Kwan: Absolutely. What I love about Sister Rosetta Tharpe, in some ways, is kind of tied to my experience at going to church with my grandmother. For me, she kind of feels like a really good grandmother who has a big heart and we break out into song at any given point. Sister Rosetta Tharpe, though, when she was up against all of the racist tropes -- first of all, the guitar itself is an instrument. A lot of women, particularly Black women, didn’t have access to playing that, much less an electric guitar. So to have access to an electric guitar and use that as a form of worship in church, I thought that was incredibly powerful.
From a fashion perspective, I love the fact that she was in her best, you know, Sunday best and pearls. The hair was done, the hat, the heels.

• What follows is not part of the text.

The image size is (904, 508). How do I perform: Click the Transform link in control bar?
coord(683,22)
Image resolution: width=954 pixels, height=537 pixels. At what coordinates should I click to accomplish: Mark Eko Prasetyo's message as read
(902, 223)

Rath: We see this in the portrait.
Kwan: Yeah. And then she’s just rocking away on this amazing Gibson guitar, and I just thought like—well, maybe not a Gibson—but she way, you know, playing this incredible little guitar and singing so authentically. That’s what really resonated for me about her, and I just thought, “Why didn’t I learn about her in school? Why did it take for me to be an adult—a professional halfway through my career—to figure out who’s this Sister Rosetta Tharpe? Why am I only learning about her now?”
Now, of course, people in the rock industry or people who are playing rock music now might know about her, just because historically, but it’s still not—her presence isn’t given the kind of respect that it should be given. So I felt it was really important for children, because how many kids—you know air guitar—how many kids is that the first thing they start to do, you know?
So I thought this would be a fun, funny example but also a powerful example of what women could do back then. But, you know, they were hidden, so how do you bring them to light? That’s what I wanted to do.
Rath: And her music’s just incredible. Original. Speaking of music pioneers and a bit of rock and roll, another amazing woman who clearly does not get the credit she’s due. Tell us about Tina Belle.
Kwan: Oh, man. Tina Belle was out in Seattle, a predominantly white city, as a woman in music, trying to make her way on the scene. She played with a predominantly white band, and one of the members was her husband, Mr. Martin. And I just thought, I know what that feels like, to be the only Black woman in a room, in a space, in a sector that’s trying to make her career go forward.
Tina’s situation was a bit more extreme; I mean, she had neo-Nazis showing up at her gigs.
Rath: In the northwest, in the eighties. Wow.
Kwan: The reason why I decided to go with her story was the detail about the fact that music managers did not want to promote the group because she was a Black woman fronting for a white band.
Rath: And a white rock and roll band.
Kwan: And a white rock and roll band.
Rath: And kick-ass—uncompromising.
Kwan: Uncompromising. But basically, the sound that we now associate with grunge started essentially with her group, except they didn’t call it that. But if you think of all the big names in grunge now—Kurt Cobain, all those guys—that’s her. They came to see her.